An apple a day is a great philosophy to abide by in Germany
By Derek Gagnon
Grab your bembel, and your geripptes and help yourself to a nice helping of stöffche at the Apple Wine Festival.
If this all sounds German to you, that’s because we’re talking about the Apple Wine Festival in Frankfurt, Germany. The 2016 incarnation of the event runs from Aug. 12 to 21, taking place in the Hauptwache plaza.
Frankfurt is said to be the capital of apple wine, an alcoholic beverage with a tart, sour taste. German apple wine typically has an alcohol content of between four and nine per cent.
Germany may be a country known for its beer, but in the region of Hesse, it’s apple wine that gets people buzzing each summer.

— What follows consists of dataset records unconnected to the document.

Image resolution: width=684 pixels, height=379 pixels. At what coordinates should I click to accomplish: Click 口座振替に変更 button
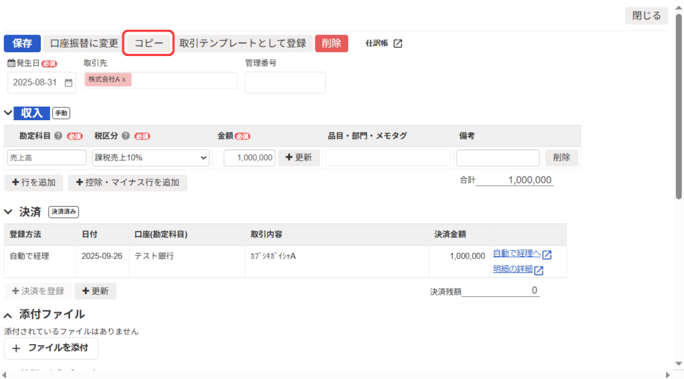84,43
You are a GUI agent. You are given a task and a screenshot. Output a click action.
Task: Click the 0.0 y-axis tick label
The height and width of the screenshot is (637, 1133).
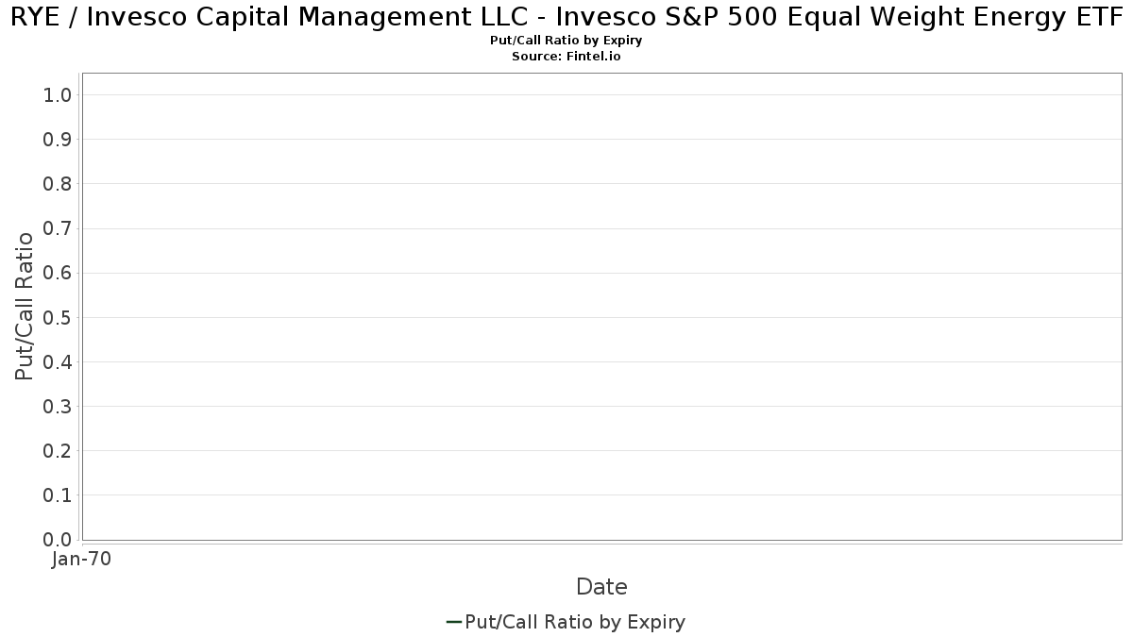(58, 539)
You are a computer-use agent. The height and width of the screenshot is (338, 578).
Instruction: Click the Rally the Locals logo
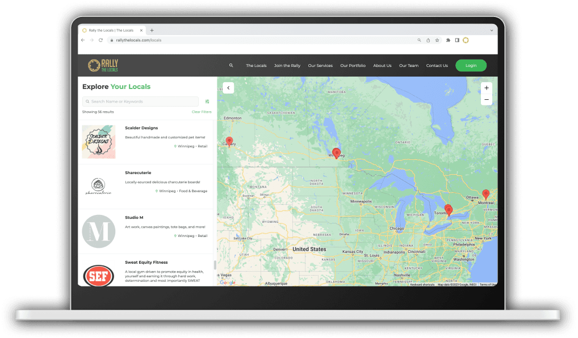[103, 65]
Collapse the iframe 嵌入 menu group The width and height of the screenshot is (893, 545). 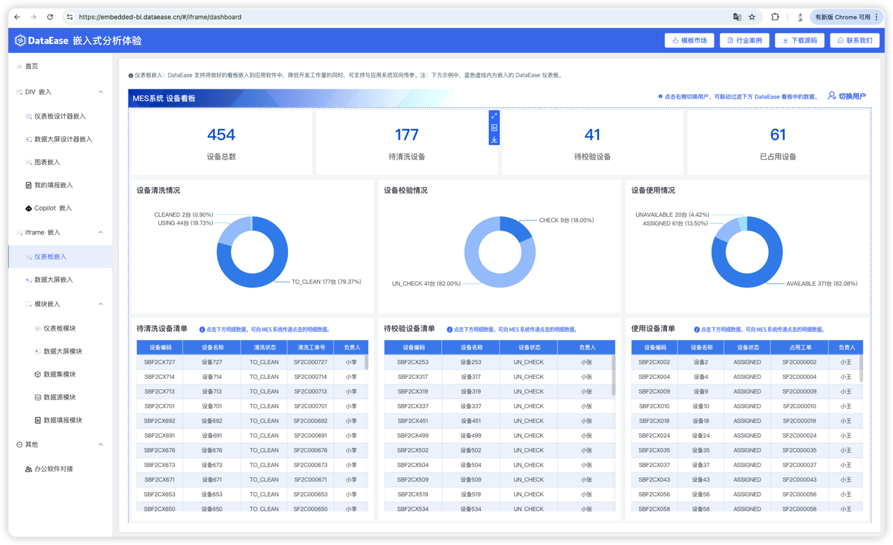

Every year in August, locals and visitors alike take part in Frankfurt’s Apple Wine Festival. The festival celebrates Frankfurt’s centuries’ old tradition of making some of the finest apple wine/cider that the world knows, and the beverage itself dates back to the time of Charlemagne 1,200 years ago. The rise of apple wine in the Frankfurt area came from a change in climate during the 16th century. As a result of this change, grapes would no longer ripen, forcing people to seek an alternative.
Apple wine was that alternative, with production soon rivalling that of beer in the region.
Frankfurt is located in the state of Hesse, where two thirds of Germany’s apples are produced. Therefore, it was only logical that apple wine would flourish. There are several varieties served, with Pur (pure), Sauergespritzt (mixed with mineral water), and Süßgespritzt (mixed with lemonade) options available, though many purists will scoff at you if you go for the Süßgespritzt. Be warned!
What goes with apple wine?
One of the main dishes served with or in complement of apple wine is handkäse mit musik. It’s a sour milk cheese marinated with vinegar and onion. Frankfurt ‘green sauce’ is also a traditional accompaniment, comprised of seven local herbs (parsley, chives, chervil, borage, sorrel, garden cress, and salad burnet). The dish is served cold, accompanied by rye bread, peeled boiled potatoes, grilled pork, sauerkraut or schnitzel.
How apple wine is made
Obviously, the first step to making apple wine is going to be getting apples from an orchard. If you don’t happen to have an orchard, apples such as Granny Smith and Bramley are amongst the most commonly used varieties for making apple wine.The apples are ground into a pulp, called pommace, before being pressed. The grinding is what distinguishes wine from cider. Next comes the fermentation process. Due to the lower sugar content in apples, as compared to grapes, apple wine has a lower alcoholic content than grape wine.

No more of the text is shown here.